// Shoe Zone said it expects 90 store closures if business rates are reintroduced in April
// CEO Anthony Smith said the current system is “antiquated”
// Since reopening in June, retail sales have been down broadly 20% year on year
Shoe Zone has warned that the return of business rates in April could see it close up to 20 per cent of its store estate over the next two years.
The shoe retailer’s chief executive Anthony Smith said the current system is “antiquated” and if it is introduced, Shoe Zone will be forced to close up to 45 stores prior to April and a further 45 stores in the 12 months following.
“The suspension of business rates in April 2020 was a significant benefit for our business in FY20 and was in line with the government’s desire to save the high street,” he said.
“However, the government has announced the reintroduction of the antiquated business rates system in April 2021 and, to make matters worse, has delayed the revaluation. Never has the rating system been more unfair.”
Smith also said the retailer’s rates as a proportion of rent have “increased from 26.4 per cent in 2009 to 54.3 per cent in 2019 and forecast to be close to 60 per cent in 2021″.
“The latest revaluation delay will be even more costly as rents during the period have fallen significantly further and consequently rateable values should have fallen broadly in line with rents,” he said.

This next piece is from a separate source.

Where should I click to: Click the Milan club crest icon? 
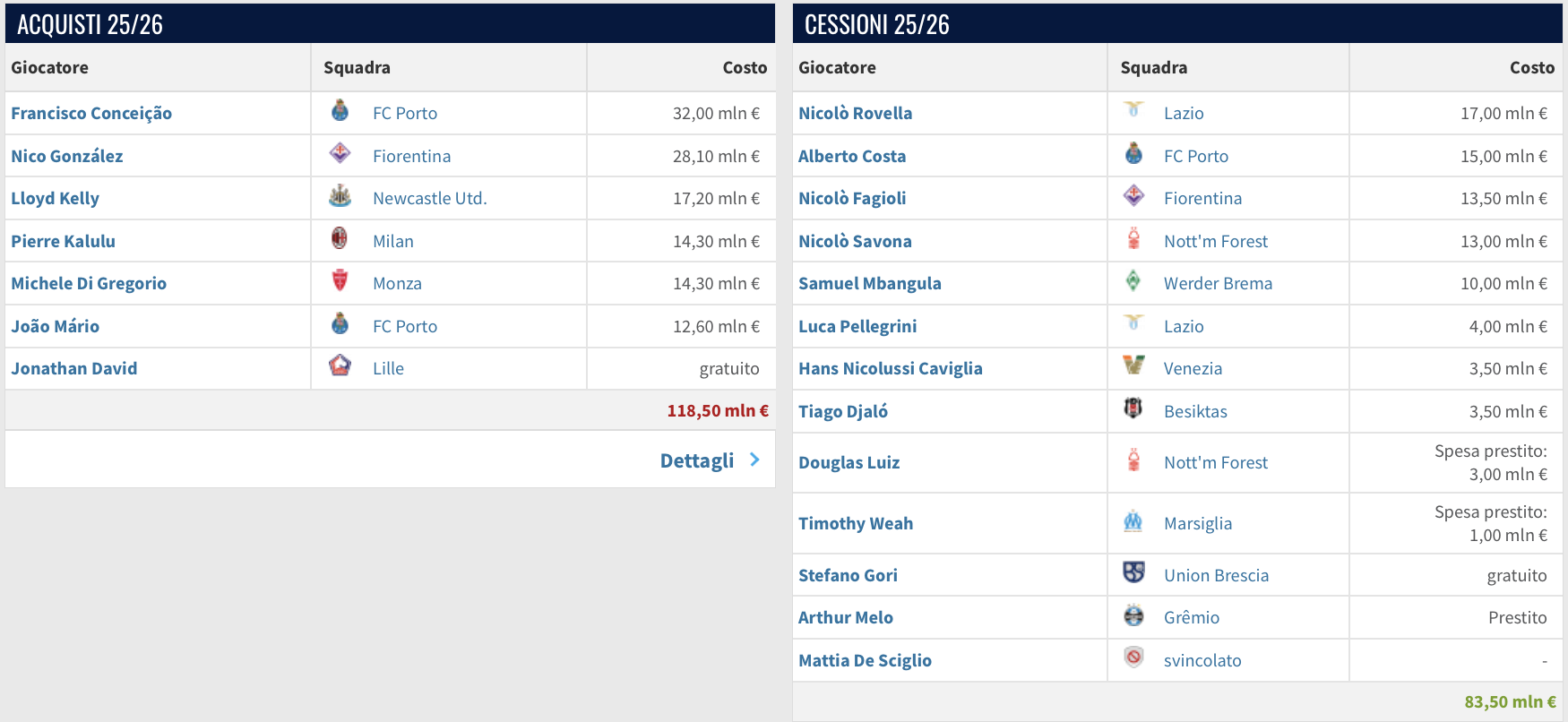click(340, 238)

“This is unsustainable for most high street retailers and closures will continue unabated until the government makes substantial changes.”
Shoe Zone saw its revenues drop by 24 per cent to £122.6 million for the 52 weeks to 5 October, exacerbated by “challenging” trading conditions in the second half.
It now expects a loss before tax for the period in the range of £10 million to £12 million as a result of the closure of its store estate due to the late March lockdown.
Since reopening in June, retail sales have been down broadly 20 per cent year on year, with online sales up around 100 per cent.
Shoe Zone ended the year with 460 stores, having opened 10 Big Box stores and closed 40 stores during the period.
The retailer closed the financial year with a net cash balance of £6.3 million, down from £11.3 million the previous year.
No dividend will be paid for the year, and the board does not expect to be able to be paid again until at least the 2024/25 year.